About this exercise => With nothing added or dropped, output every record below exactly.

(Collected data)
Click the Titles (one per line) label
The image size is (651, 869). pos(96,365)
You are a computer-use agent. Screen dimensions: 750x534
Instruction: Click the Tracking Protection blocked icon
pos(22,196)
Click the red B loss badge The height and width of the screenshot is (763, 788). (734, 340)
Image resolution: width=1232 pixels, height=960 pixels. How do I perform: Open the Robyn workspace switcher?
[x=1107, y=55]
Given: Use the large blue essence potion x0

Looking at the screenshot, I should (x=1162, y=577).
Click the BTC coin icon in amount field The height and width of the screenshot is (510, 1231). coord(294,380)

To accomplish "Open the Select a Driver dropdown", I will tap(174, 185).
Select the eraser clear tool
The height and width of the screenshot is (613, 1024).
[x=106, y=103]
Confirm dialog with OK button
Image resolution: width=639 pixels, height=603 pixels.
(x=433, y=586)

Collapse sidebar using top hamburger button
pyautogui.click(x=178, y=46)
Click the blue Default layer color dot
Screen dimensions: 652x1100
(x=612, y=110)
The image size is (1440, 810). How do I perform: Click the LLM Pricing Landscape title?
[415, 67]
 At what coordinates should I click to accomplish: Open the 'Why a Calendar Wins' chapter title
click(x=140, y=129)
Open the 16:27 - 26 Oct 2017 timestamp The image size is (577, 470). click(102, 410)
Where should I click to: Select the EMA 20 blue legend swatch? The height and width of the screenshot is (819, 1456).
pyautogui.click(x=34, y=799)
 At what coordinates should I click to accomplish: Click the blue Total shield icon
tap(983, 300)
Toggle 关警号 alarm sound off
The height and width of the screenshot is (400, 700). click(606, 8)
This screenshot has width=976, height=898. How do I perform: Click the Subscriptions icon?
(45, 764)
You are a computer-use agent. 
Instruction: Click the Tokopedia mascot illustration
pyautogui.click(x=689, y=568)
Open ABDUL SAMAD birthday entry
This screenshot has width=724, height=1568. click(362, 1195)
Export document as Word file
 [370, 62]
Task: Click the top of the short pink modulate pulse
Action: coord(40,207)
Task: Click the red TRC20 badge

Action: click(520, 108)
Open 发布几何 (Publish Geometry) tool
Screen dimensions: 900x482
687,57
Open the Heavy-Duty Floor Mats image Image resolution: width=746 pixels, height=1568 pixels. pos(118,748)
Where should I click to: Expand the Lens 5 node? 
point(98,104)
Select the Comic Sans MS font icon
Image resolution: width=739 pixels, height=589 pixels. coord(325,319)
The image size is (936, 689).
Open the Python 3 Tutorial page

Output of the task =>
Click the Titles (one per line) label
The image size is (651, 869). pos(96,365)
You are a computer-use agent. Screen dimensions: 750x534
Instruction: Click the Tracking Protection blocked icon
pos(22,196)
Click the red B loss badge The height and width of the screenshot is (763, 788). (734, 340)
Image resolution: width=1232 pixels, height=960 pixels. How do I perform: Open the Robyn workspace switcher?
[x=1107, y=55]
Given: Use the large blue essence potion x0

Looking at the screenshot, I should (x=1162, y=577).
Click the BTC coin icon in amount field The height and width of the screenshot is (510, 1231). coord(294,380)

To accomplish "Open the Select a Driver dropdown", I will tap(174, 185).
Select the eraser clear tool
The height and width of the screenshot is (613, 1024).
[x=106, y=103]
Confirm dialog with OK button
Image resolution: width=639 pixels, height=603 pixels.
(x=433, y=586)

Collapse sidebar using top hamburger button
pyautogui.click(x=178, y=46)
Click the blue Default layer color dot
Screen dimensions: 652x1100
(x=612, y=110)
The image size is (1440, 810). How do I perform: Click the LLM Pricing Landscape title?
[415, 67]
 At what coordinates should I click to accomplish: Open the 'Why a Calendar Wins' chapter title
click(x=140, y=129)
Open the 16:27 - 26 Oct 2017 timestamp The image size is (577, 470). click(102, 410)
Where should I click to: Select the EMA 20 blue legend swatch? The height and width of the screenshot is (819, 1456).
pyautogui.click(x=34, y=799)
 At what coordinates should I click to accomplish: Click the blue Total shield icon
tap(983, 300)
Toggle 关警号 alarm sound off
The height and width of the screenshot is (400, 700). click(606, 8)
This screenshot has width=976, height=898. How do I perform: Click the Subscriptions icon?
(45, 764)
You are a computer-use agent. 
Instruction: Click the Tokopedia mascot illustration
pyautogui.click(x=689, y=568)
Open ABDUL SAMAD birthday entry
This screenshot has width=724, height=1568. click(362, 1195)
Export document as Word file
 [370, 62]
Task: Click the top of the short pink modulate pulse
Action: coord(40,207)
Task: Click the red TRC20 badge

Action: click(520, 108)
Open 发布几何 (Publish Geometry) tool
Screen dimensions: 900x482
687,57
Open the Heavy-Duty Floor Mats image Image resolution: width=746 pixels, height=1568 pixels. pos(118,748)
Where should I click to: Expand the Lens 5 node? 
point(98,104)
Select the Comic Sans MS font icon
Image resolution: width=739 pixels, height=589 pixels. coord(325,319)
The image size is (936, 689).
Open the Python 3 Tutorial page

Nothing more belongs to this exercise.